Livres, réflexions

*Attends moi à la porte de la mer…

porte sur l'étang
« Les Vivants n’ont pas d’âge. Seuls les morts-vivants comptent leurs années et celles des autres.
Quant à ceux qui ne voient qu’un drame dans la maladie, ils n’ont même pas commencé de vivre.
Car la vie commence là où meurent les catégories.
J’ai touché le lieu où la priorité n’est plus ma vie mais LA VIE.
C’est un espace d’immense liberté.
Tout ce que je vis aujourd’hui, j’en ai eu l’intuition enfant : je savais que chaque existence est un rendez-vous, qu’on est libre de manquer ou de célébrer. Je savais humblement que le monde m’était confié, comme chacun de nous, à son échelle, possède la charge du monde. Par mon désordre, j’entraîne le désordre autour de moi, mais si j’entre dans l’ordonnance intérieure de l’amour, je rayonne.
De chaque être peut partir un rayonnement réparateur. Ce qui restera d’une existence, ce sont ces rayons, ces moments absents de tout curriculum vitae et qui vivent de leur vie propre, ces percées de présence sous l’enveloppe factice des biographies.
De notre conception à notre mort, la vie est un chemin d’initiation où chaque instant recommence le monde. La vie ne fait mal, très mal, que lorsque nous ne nous laissons pas porter par la magie de son courant.
Tout ce qui ne commence pas par un éblouissement est sans espoir. »
Christiane Singer
Derniers fragments d’un long voyage (extraits)
*titre emprunté à Mahmoud Darwich « Murale »
« Ô mort, attends-moi à la porte de la mer »
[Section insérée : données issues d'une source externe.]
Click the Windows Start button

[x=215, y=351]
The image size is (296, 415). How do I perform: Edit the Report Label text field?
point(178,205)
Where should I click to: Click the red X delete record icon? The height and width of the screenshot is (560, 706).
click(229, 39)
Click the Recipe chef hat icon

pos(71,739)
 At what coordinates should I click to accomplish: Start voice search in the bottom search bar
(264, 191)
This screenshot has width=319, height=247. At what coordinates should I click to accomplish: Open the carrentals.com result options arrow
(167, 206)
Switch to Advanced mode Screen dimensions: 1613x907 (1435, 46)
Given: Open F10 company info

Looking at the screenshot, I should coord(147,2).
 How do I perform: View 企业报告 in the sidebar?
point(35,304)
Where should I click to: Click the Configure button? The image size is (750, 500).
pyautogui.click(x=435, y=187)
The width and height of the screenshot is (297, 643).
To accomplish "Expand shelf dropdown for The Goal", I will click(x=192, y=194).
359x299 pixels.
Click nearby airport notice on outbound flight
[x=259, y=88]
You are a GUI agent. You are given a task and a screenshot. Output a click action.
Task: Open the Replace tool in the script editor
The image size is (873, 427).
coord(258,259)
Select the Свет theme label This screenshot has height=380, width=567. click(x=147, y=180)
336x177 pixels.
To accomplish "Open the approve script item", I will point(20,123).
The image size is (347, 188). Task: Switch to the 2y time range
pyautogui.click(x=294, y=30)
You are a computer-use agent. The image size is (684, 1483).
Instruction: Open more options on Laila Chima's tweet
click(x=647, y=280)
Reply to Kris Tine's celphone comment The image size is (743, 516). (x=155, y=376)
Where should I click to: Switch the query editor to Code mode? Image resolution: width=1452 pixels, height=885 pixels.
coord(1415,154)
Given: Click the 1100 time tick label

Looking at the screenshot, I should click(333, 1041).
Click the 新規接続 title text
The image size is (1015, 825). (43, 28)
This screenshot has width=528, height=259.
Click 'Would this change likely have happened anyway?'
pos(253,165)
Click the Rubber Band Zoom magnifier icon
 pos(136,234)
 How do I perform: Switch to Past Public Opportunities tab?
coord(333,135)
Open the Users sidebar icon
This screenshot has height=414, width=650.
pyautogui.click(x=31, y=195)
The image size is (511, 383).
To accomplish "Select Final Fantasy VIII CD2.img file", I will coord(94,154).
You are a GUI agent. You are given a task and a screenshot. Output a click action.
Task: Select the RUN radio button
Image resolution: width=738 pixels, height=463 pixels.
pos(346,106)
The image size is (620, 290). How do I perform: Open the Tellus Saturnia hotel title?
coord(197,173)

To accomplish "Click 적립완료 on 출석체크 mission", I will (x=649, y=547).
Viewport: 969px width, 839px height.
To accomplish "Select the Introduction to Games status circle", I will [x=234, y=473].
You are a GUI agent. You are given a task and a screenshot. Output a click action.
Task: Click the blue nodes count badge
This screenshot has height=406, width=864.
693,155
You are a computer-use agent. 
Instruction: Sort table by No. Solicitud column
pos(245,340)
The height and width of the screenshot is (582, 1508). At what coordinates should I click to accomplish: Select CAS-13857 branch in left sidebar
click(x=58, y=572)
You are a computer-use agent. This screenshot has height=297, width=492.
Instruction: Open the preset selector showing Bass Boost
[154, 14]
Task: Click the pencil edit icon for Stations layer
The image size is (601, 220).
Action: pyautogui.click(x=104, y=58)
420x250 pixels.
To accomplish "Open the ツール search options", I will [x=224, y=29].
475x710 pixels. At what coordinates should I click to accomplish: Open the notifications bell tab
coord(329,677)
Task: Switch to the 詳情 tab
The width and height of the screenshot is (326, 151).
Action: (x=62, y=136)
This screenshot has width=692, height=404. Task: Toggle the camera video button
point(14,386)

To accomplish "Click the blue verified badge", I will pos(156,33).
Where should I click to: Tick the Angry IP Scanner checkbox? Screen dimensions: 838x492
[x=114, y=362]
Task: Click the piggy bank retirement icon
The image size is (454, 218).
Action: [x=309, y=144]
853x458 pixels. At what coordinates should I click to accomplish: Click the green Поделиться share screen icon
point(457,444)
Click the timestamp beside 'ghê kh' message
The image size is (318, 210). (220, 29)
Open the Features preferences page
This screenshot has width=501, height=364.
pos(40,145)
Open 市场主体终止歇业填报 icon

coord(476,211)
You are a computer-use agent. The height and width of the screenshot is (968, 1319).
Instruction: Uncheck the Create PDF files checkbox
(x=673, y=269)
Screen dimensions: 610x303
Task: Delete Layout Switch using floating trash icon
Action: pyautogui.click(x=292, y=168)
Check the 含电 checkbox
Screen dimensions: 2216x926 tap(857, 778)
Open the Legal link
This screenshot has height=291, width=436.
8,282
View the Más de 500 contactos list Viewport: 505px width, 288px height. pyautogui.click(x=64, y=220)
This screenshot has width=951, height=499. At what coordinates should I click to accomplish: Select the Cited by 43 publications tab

11 réflexions au sujet de “*Attends moi à la porte de la mer…”

  1. Bonjour,

    Je ne vais pas tenir ma promesse et répondre individuellement, juste vous dire merci encore pour vos mots, votre soutien.
    Ici après la tempête le calme semble revenu, je sais qu’il sera de courte durée, fatigante maladie qui ne me laisse que peu de répit, déjà au loin se forment de nouvelles vagues.
    Pour l’instant la maison dort, je vais en profiter pour me reposer un peu.
    Toutes mes pensées amicales vont vers vous.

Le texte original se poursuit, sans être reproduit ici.